As $f(z)\to \infty, for z\to \infty$ then $\exists M,$ such that $|z|>M$ implies $|f(z)|>1$
COnsider COmpact set $\overline {B(0,M)}$ Then $f(z)$ has finite zeros in that compact set say $x_1,...,x_n$
Now $\frac{f(z)}{(z-x_1)...(z-x_n)}=g(z)$ is never vanishing function and tend to infinity.

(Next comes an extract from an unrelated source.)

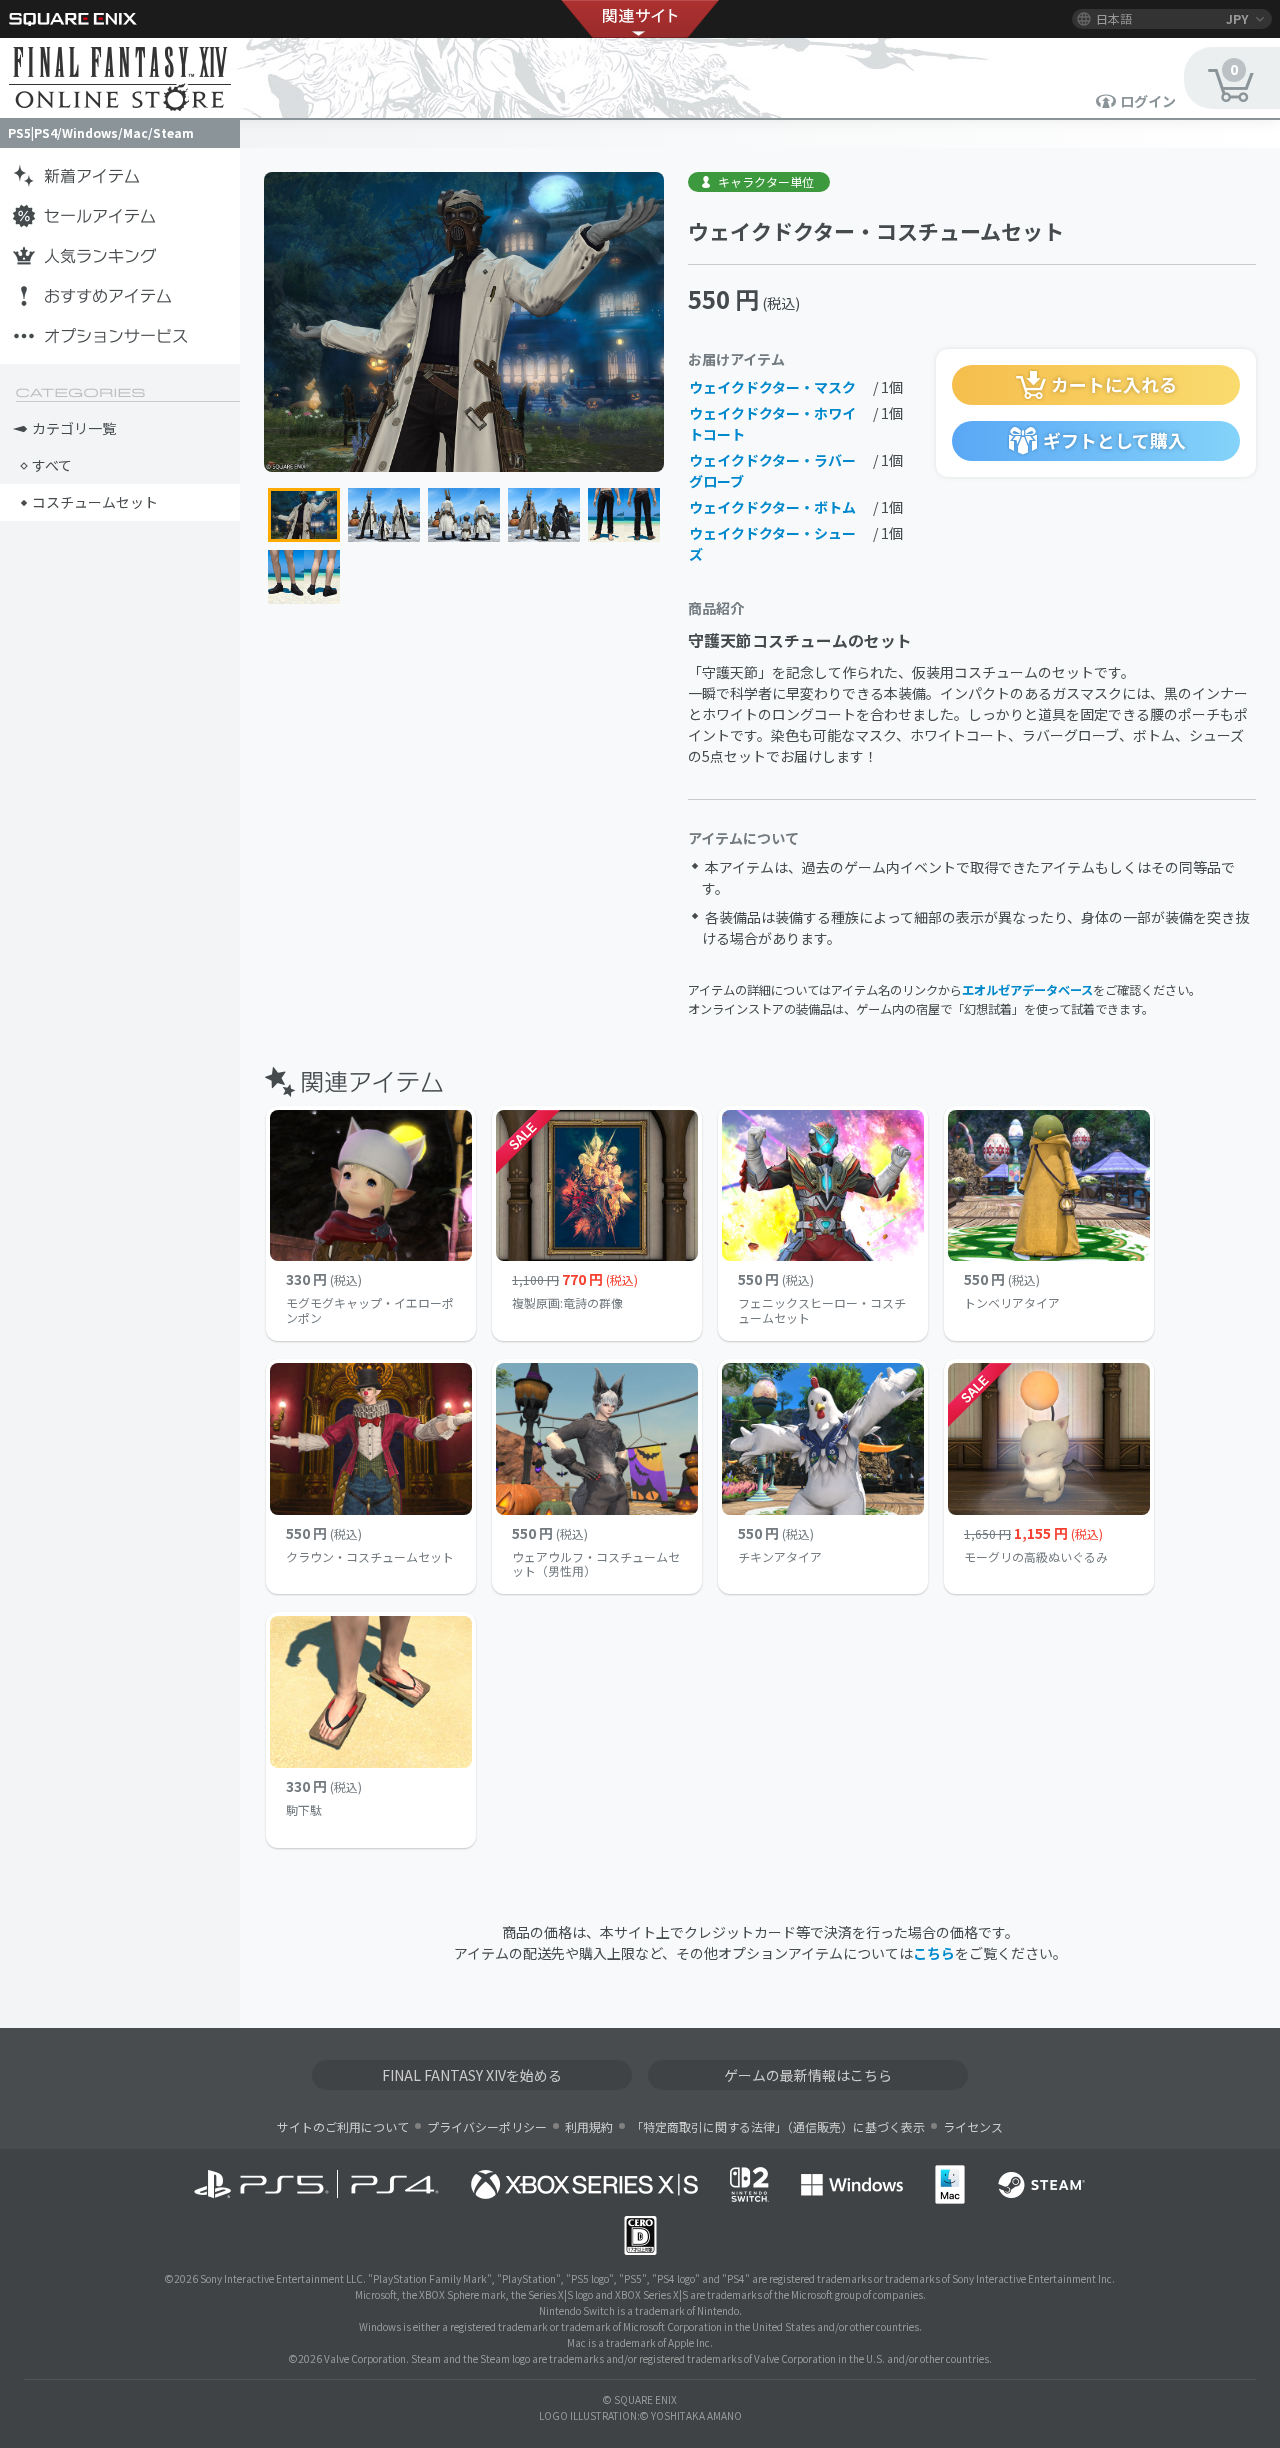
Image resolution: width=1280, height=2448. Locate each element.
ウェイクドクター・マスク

ALso $h(z)=1/g(z)$ is holomorphic .
Now I can not abel to proceed further
Any Help will be appreciated
For $z \ne 0$ let $g(z):=f(1/z)$. Then $g$ hat an isolated singularity at $z=0$. From $g(z) \to \infty$ for $z \to 0$ we see that $g$ has a pole ate $z=0$.
Let $f(z)= \sum_{n=0}^{\infty}a_n z^n$, then $g(z)=\sum_{n=0}^{\infty}\frac{a_n}{z^n}$.
Since $g$ has a pole at $z=0$, there is $m \in \mathbb N$ such that $a_m=0$ for $m>n$.